The exact role of PACAP in primary headaches is still unknown but it is clearly present in many different parts of the CNS including several regions of interest in the discussions of migraine pathophysiology. Current evidence suggest that PACAP plays essential roles in the pathogenesis of migraine via modulating the function of nociceptive neurons within the trigeminocervical system.

The position of PACAP in migraine rests on the following main observations: (i) PACAP levels are increased in the circulation of cats and rats upon stimulation of the superior sagittal sinus [89, 94], and the TG, respectively [88]. (ii) PACAP levels in the external jugular vein are reduced with amelioration of migraine headache when subjects were treated with sumatriptan, and lower levels of PACAP occur between attacks when compared with attacks [89]. (iii) Systemic infusion of PACAP-38 in migraine patients results in migraine-like headache [60]. (iv) The plasma levels of PACAP-38 are altered in ictal and interictal periods of migraine patients [91]. The unanswered questions that remain are related to the origin of endogenous PACAP and the mechanism through which systemic PACAP can induce migraine.
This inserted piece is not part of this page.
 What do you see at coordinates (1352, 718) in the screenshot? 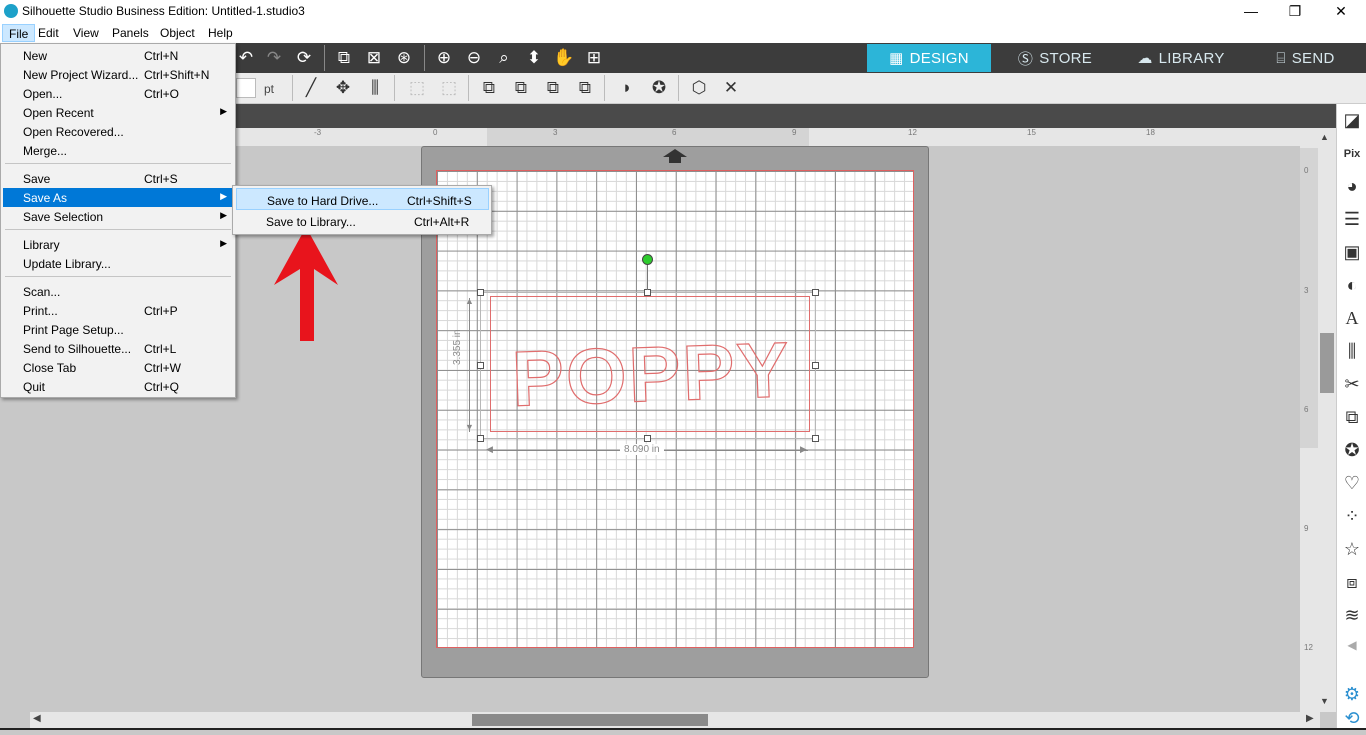
I see `refresh-icon: ⟲` at bounding box center [1352, 718].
Though Banks suggests that PACAP has actions in the CNS and provides evidence in support [95], the available data strongly indicate that PACAP does not pass the wall of cerebral arteries, as studied in isolated perfused MCAs [96], which agrees with the view that the peptide is a large molecule that does not pass the blood-brain barrier (BBB) [96, 97]. Therefore, as suggested also for CGRP, the relevant target of systemically administered PACAP could very well be effects on sites located outside the BBB, such as the TG and other ganglia as well as the dura mater; however, this is still not settled, and the role of the BBB needs to be clarified.

Conclusions

  1. 1.

    The concordant experimental and clinical data show that PACAP and its receptors may have a role in the pathogenesis of primary headaches, especially migraine and cluster headache.

  2. 2.

    The relation with other neuronal messenger molecules deserves future study.

  3. 3.

    Collectively the current understanding of PACAP and its receptors in relation intracranial structures and brain provide valuable information as potential targets of effective future therapeutics.